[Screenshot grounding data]
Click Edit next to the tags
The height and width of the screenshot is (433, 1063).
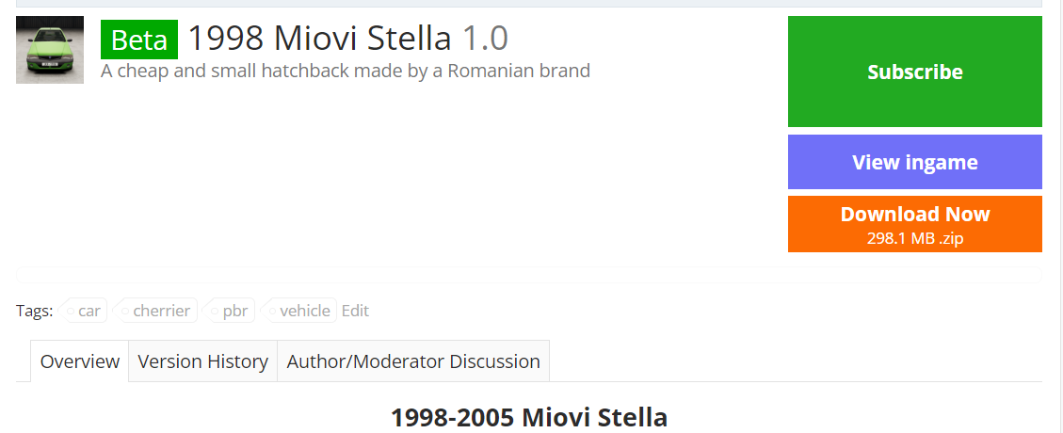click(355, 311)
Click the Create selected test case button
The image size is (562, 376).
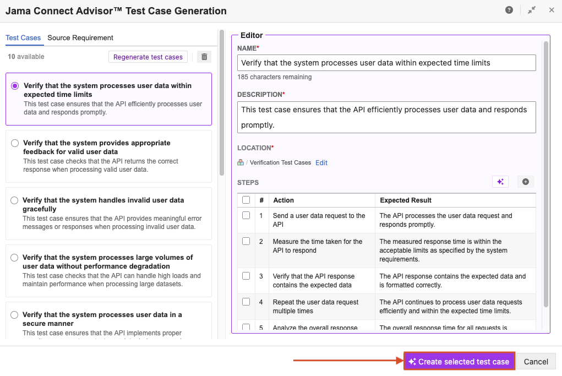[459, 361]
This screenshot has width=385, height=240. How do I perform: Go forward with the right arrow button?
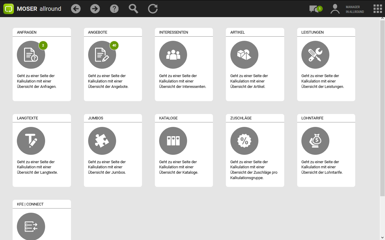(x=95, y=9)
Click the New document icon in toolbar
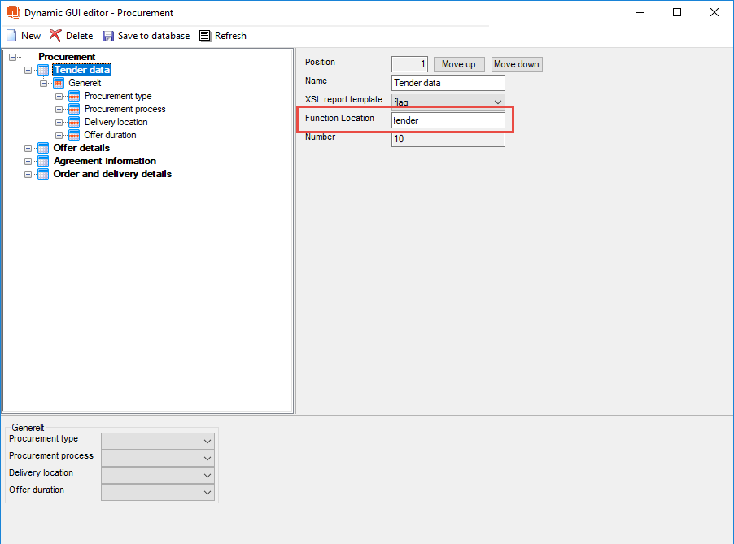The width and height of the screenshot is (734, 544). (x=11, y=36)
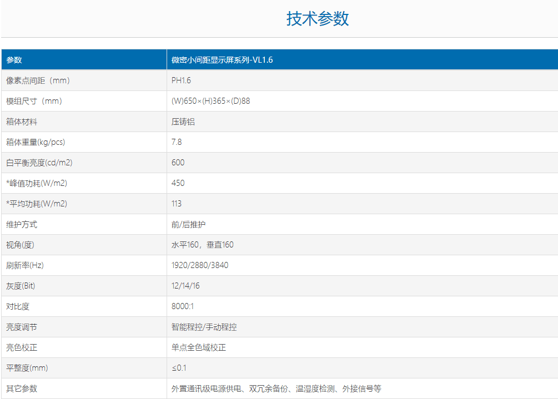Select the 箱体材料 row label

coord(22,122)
* * *
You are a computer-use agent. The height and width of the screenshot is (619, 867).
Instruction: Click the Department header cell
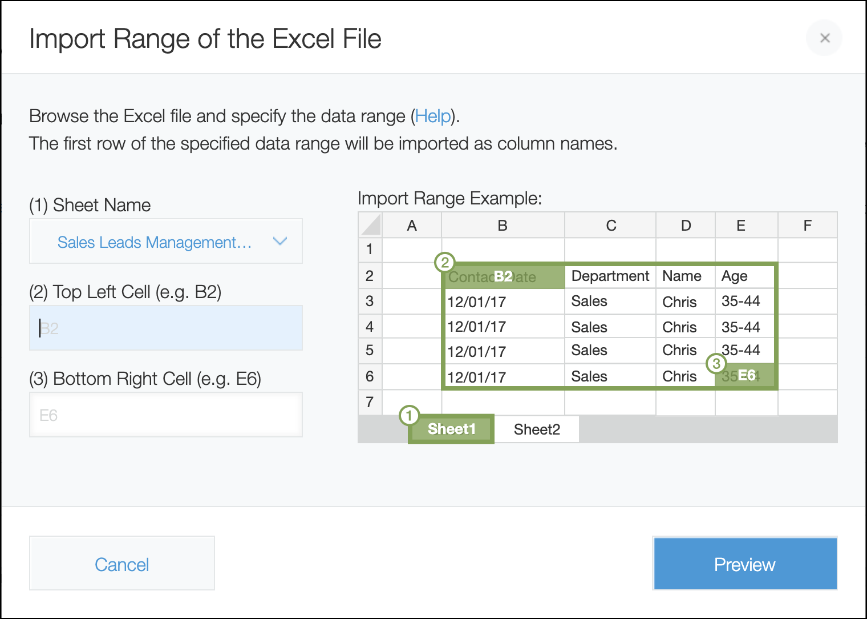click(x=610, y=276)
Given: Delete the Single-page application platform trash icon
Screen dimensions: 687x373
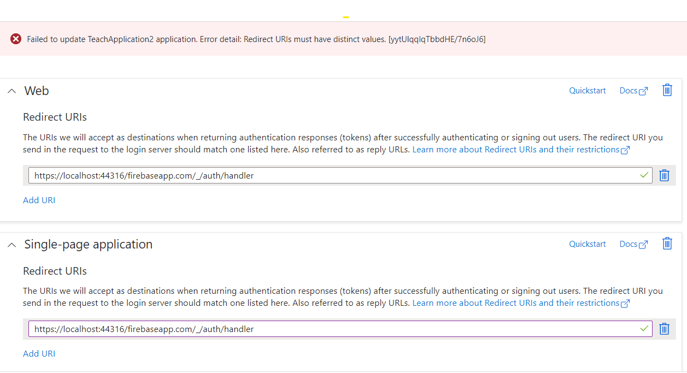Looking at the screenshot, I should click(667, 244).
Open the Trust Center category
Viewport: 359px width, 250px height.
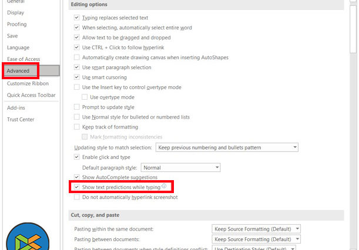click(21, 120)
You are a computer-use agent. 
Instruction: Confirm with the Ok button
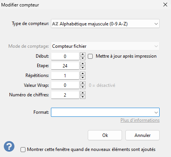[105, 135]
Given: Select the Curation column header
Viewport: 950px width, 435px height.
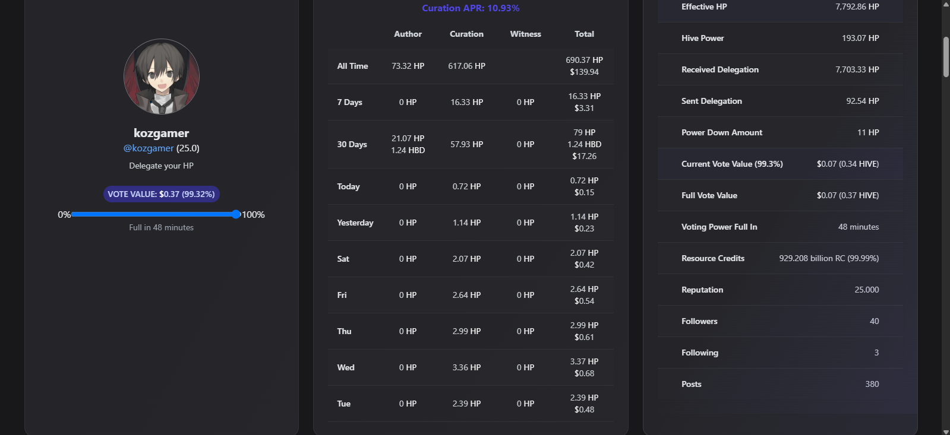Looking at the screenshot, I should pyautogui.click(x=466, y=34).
* * *
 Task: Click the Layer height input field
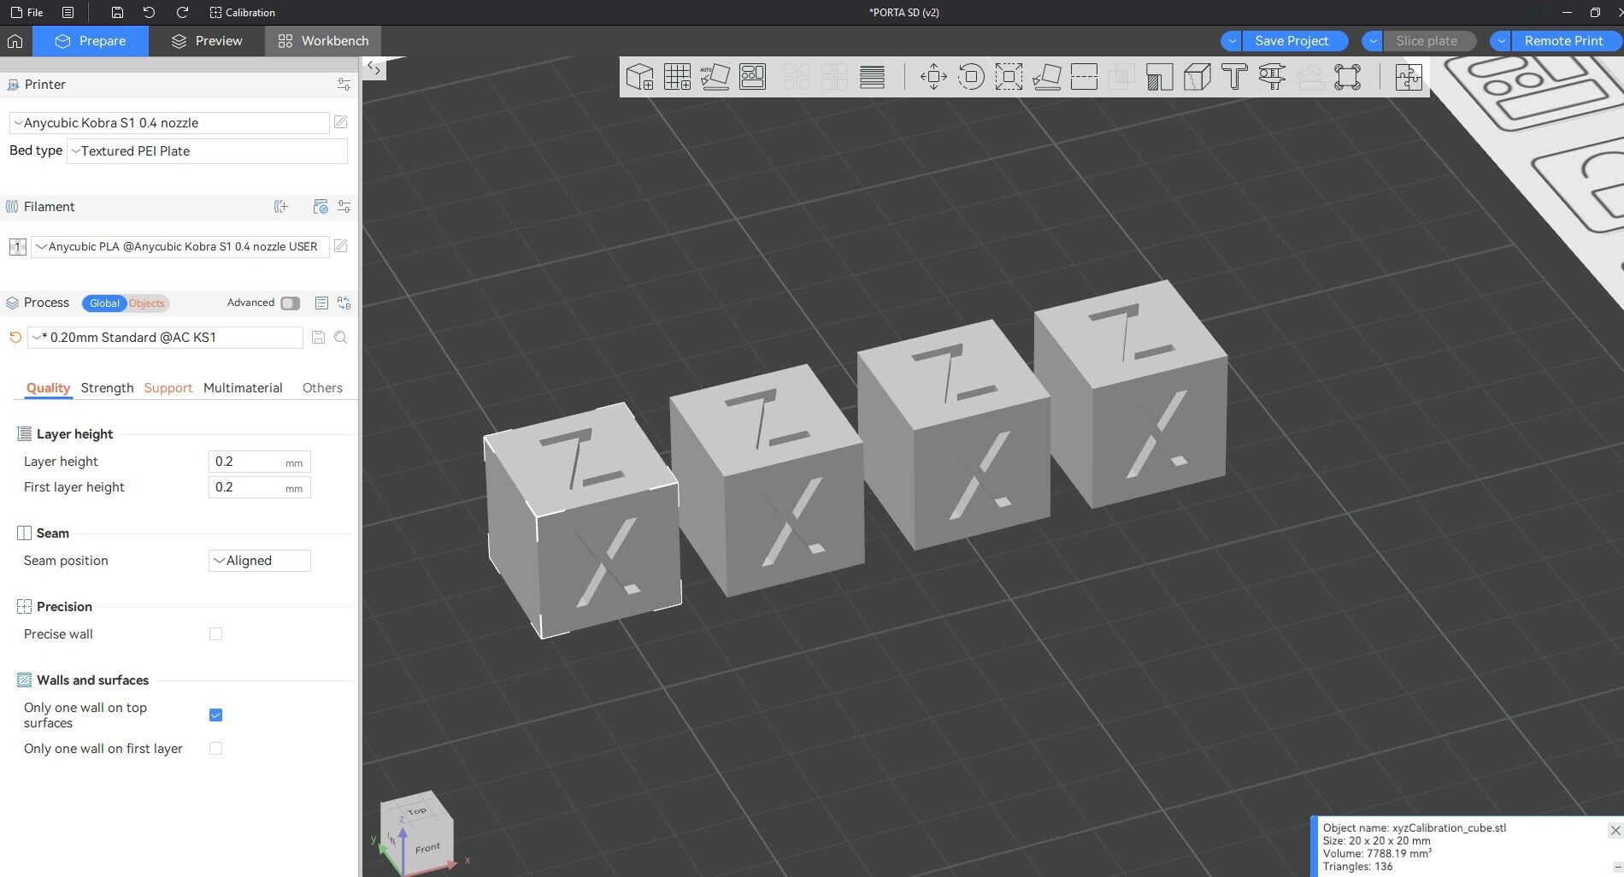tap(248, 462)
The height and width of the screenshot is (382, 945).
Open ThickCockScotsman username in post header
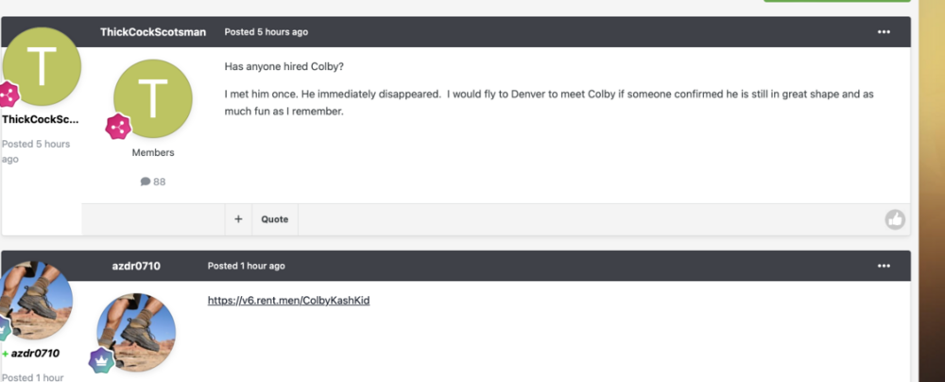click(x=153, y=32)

#### Exercise directions:
For this exercise, return exactly the lines above from the line with "Given: Delete the" through the line with "Given: Select the Curation column header", both included. Do not copy the pictures.

#### Expected output:
Given: Delete the Single-page application platform trash icon
Screen dimensions: 687x373
Looking at the screenshot, I should click(667, 244).
Open the Trust Center category
Viewport: 359px width, 250px height.
click(21, 120)
You are a computer-use agent. 
Instruction: Confirm with the Ok button
[105, 135]
Given: Select the Curation column header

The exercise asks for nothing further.